**Written problem:** Extract the records below exactly as they appear, starting with the line that contains "Edit the Search" and going on through the line that contains "pyautogui.click(x=353, y=31)", both included. Leave the pictures out of your answer.

**Task input:**
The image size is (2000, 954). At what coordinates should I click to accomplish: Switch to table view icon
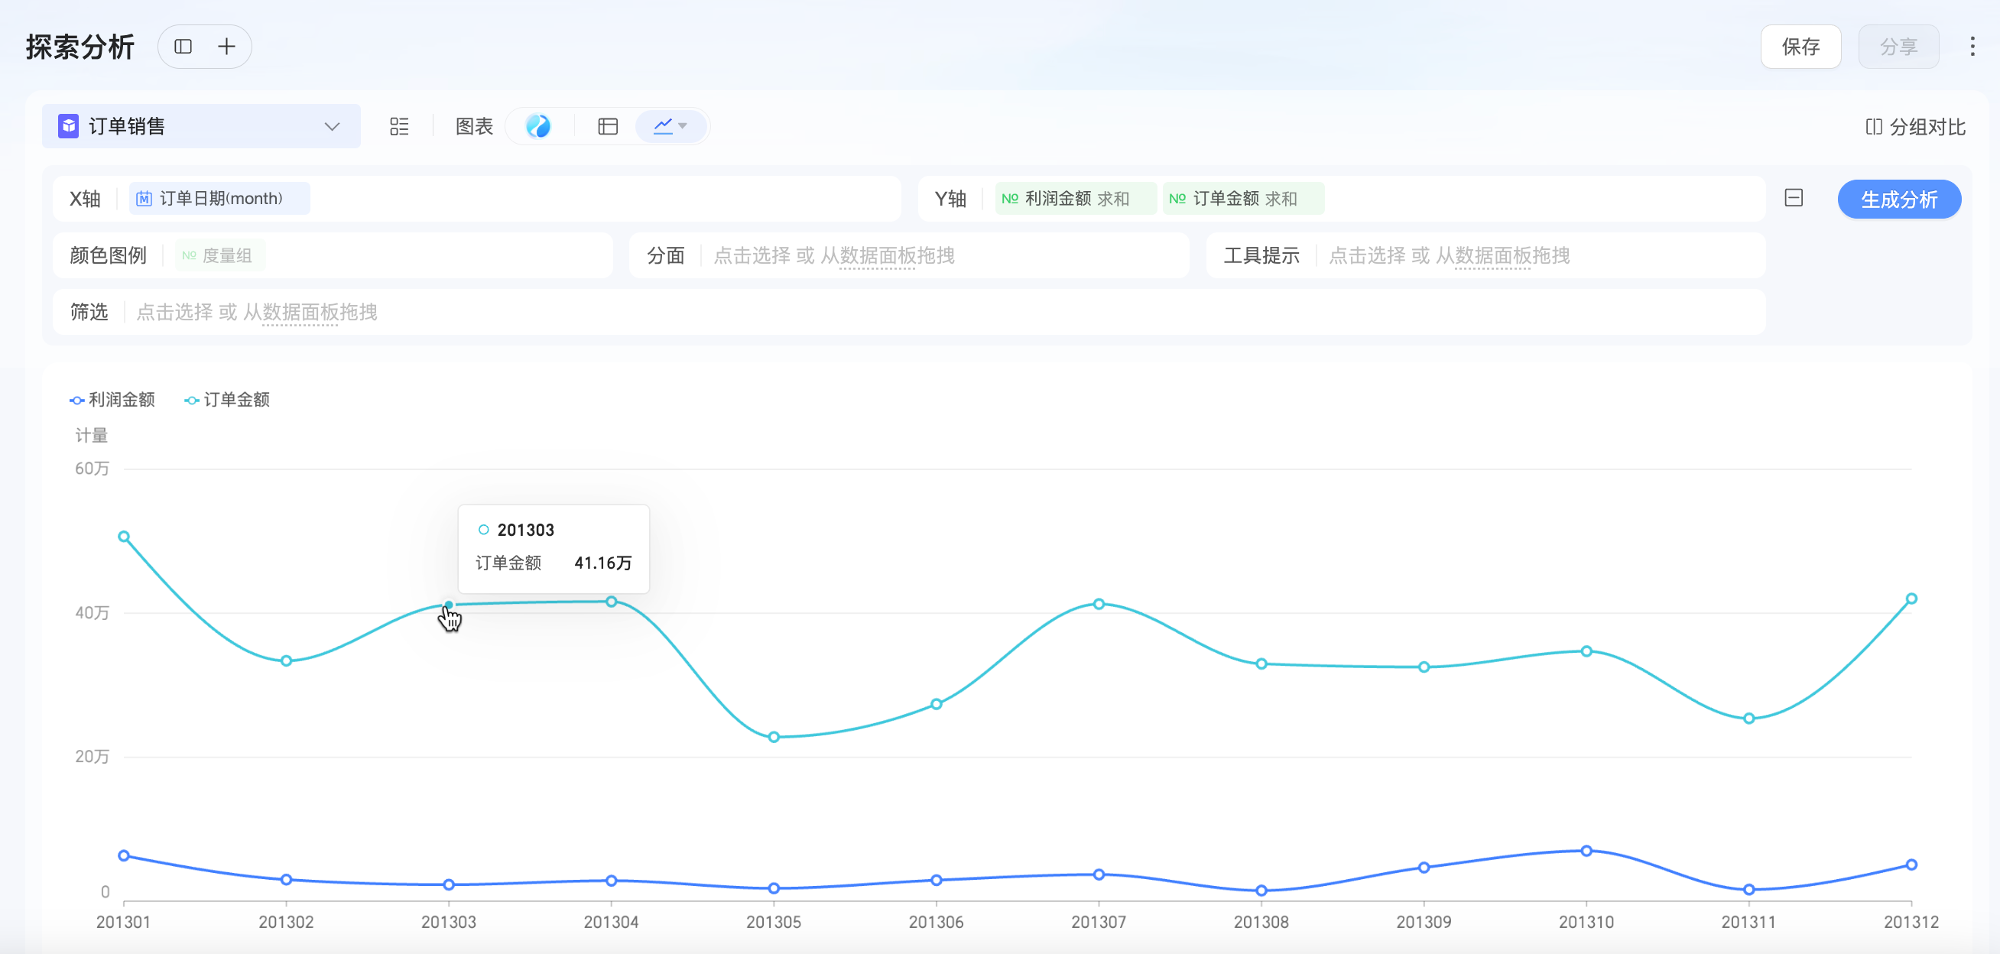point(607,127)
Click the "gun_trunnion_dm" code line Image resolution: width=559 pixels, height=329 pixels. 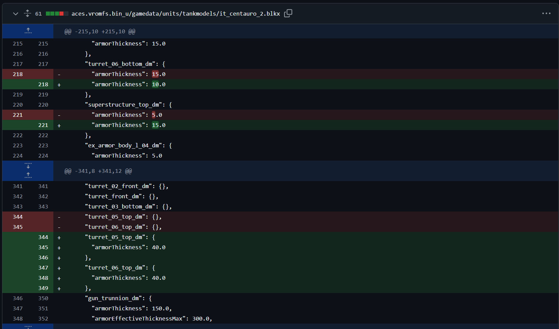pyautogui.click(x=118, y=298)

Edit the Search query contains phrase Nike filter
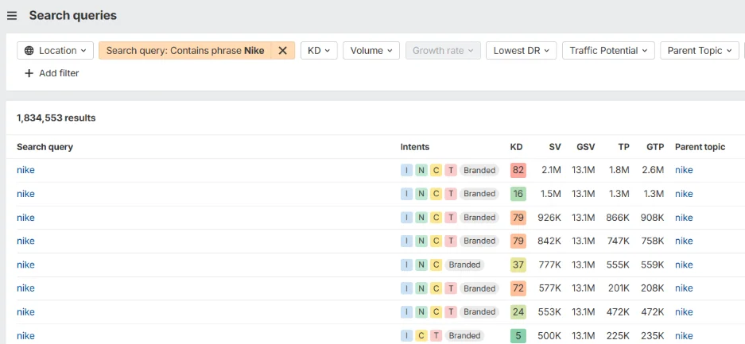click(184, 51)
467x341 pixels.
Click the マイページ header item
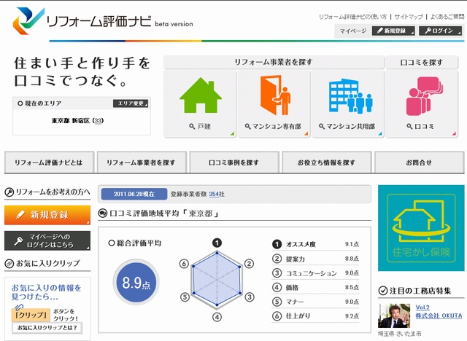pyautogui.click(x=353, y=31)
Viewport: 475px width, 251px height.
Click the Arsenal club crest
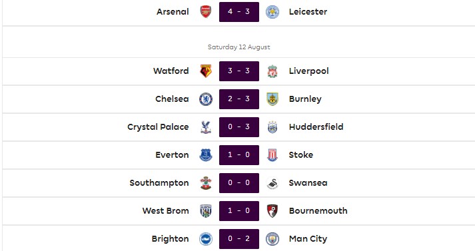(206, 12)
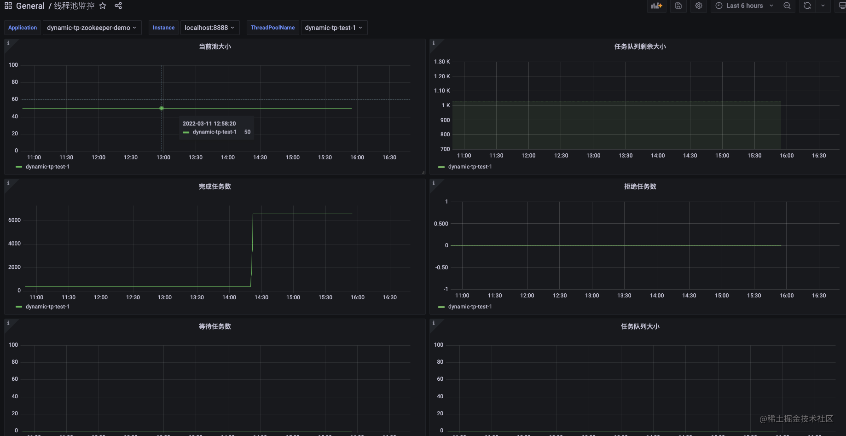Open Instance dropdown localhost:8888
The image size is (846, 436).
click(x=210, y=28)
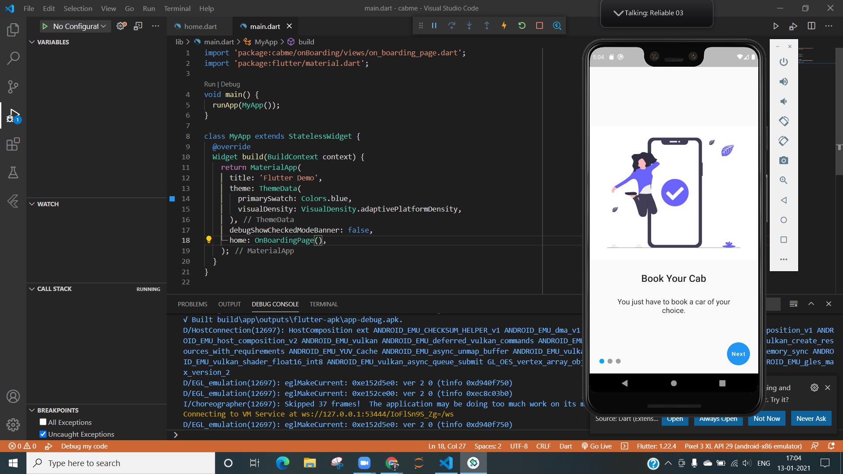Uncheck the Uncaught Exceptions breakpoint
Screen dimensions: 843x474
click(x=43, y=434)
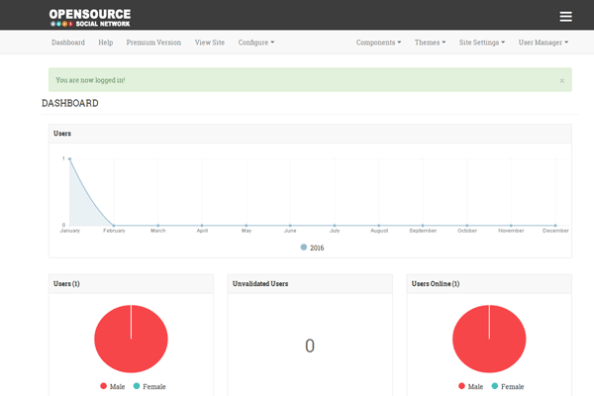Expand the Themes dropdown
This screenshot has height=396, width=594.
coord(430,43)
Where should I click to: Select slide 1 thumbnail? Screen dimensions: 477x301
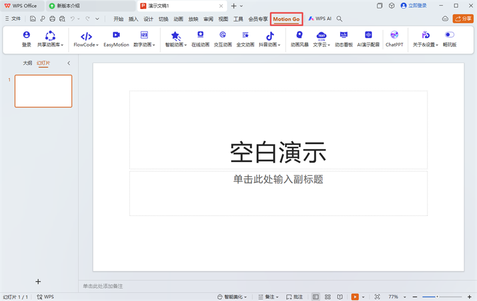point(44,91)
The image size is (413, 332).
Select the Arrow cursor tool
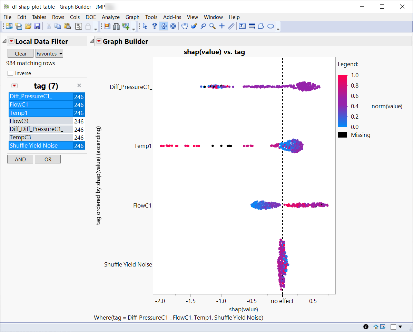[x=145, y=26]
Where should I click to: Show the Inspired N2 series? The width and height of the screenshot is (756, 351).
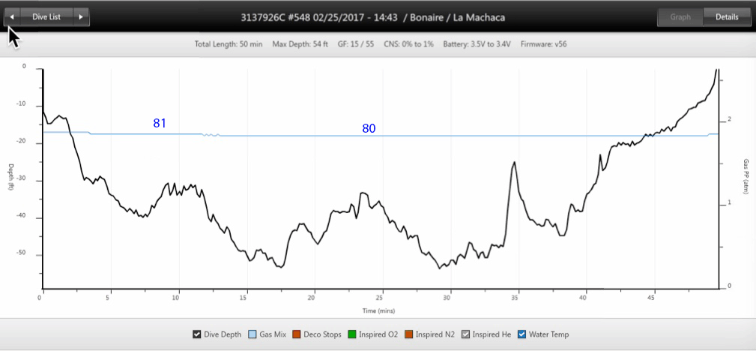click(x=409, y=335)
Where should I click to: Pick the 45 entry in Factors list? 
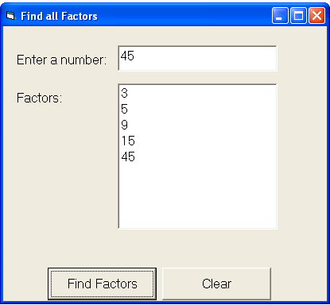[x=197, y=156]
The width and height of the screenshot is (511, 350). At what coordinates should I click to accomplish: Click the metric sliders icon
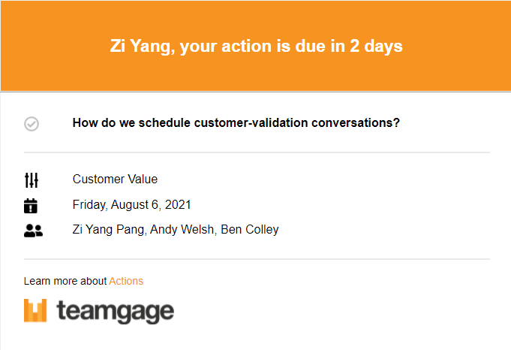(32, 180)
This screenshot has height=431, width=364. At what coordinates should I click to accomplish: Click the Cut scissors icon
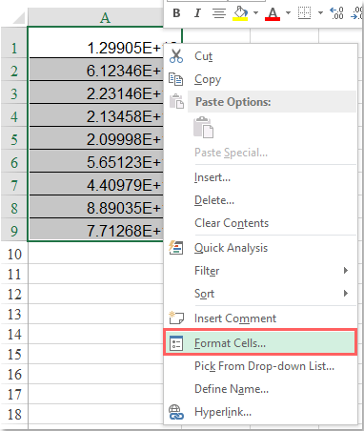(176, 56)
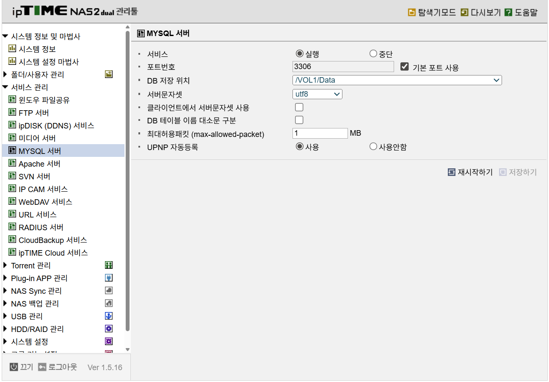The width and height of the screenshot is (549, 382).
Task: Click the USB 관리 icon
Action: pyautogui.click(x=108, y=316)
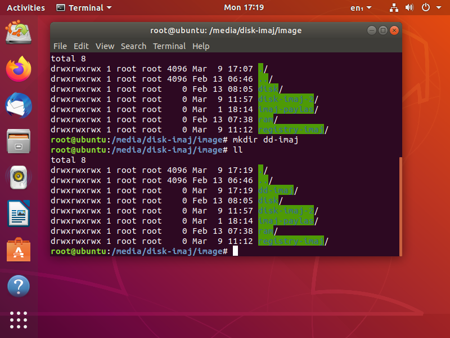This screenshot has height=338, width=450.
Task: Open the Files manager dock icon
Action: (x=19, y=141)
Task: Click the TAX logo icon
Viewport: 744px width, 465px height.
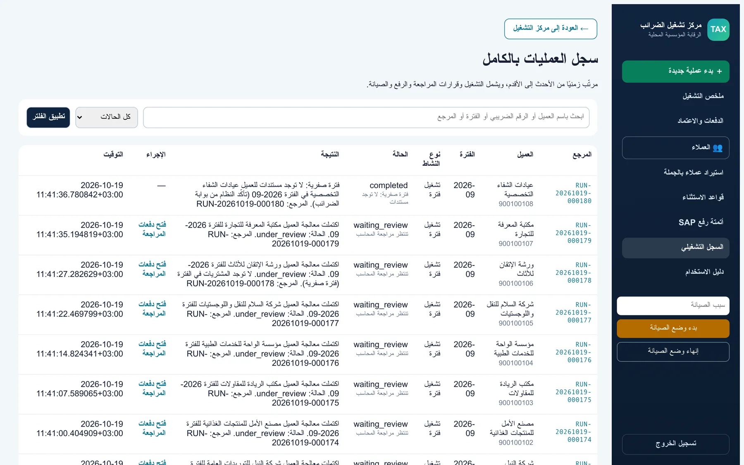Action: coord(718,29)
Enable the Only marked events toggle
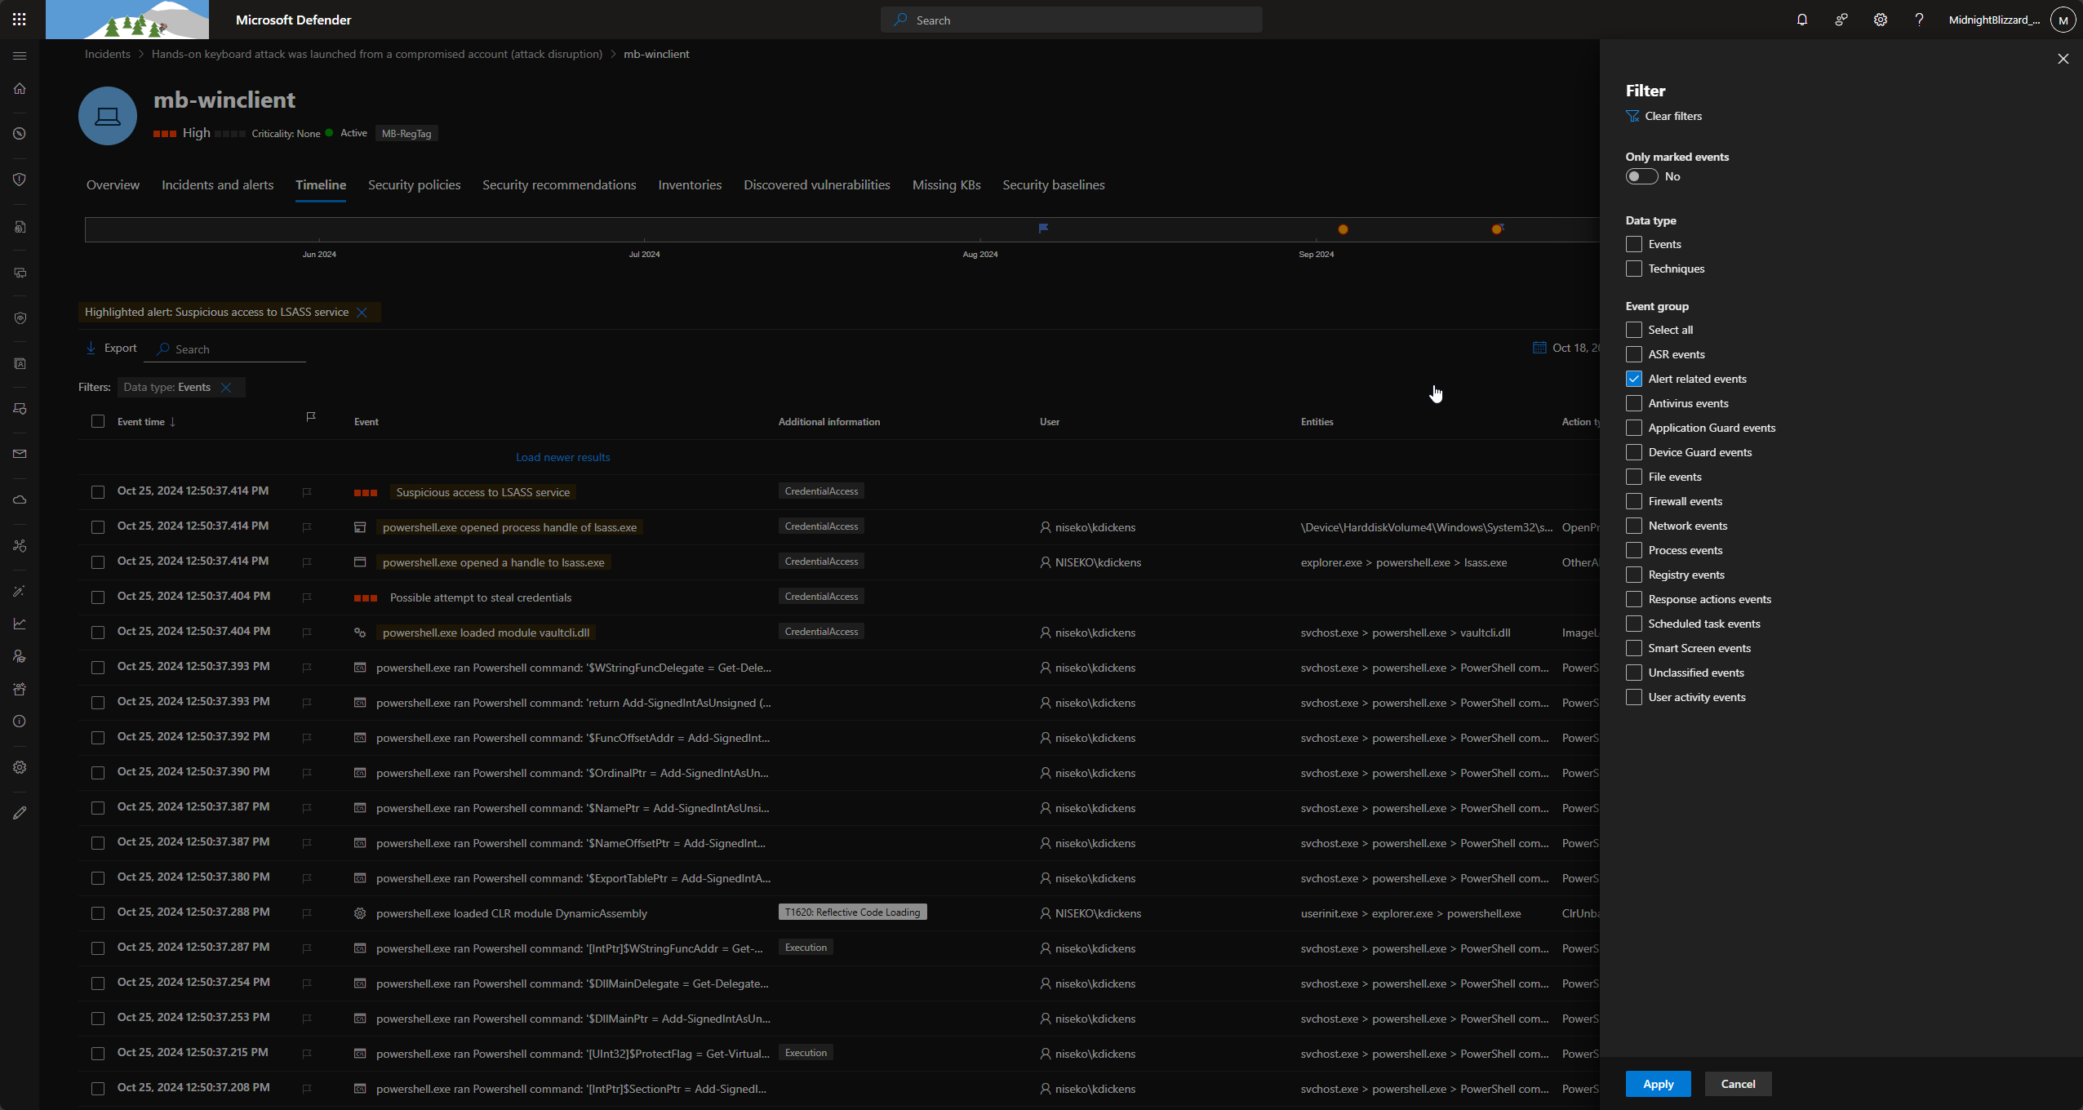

**Expected answer:**
Edit the Search query contains phrase Nike filter
click(184, 51)
467x341 pixels.
Click the マイページ header item
pyautogui.click(x=353, y=31)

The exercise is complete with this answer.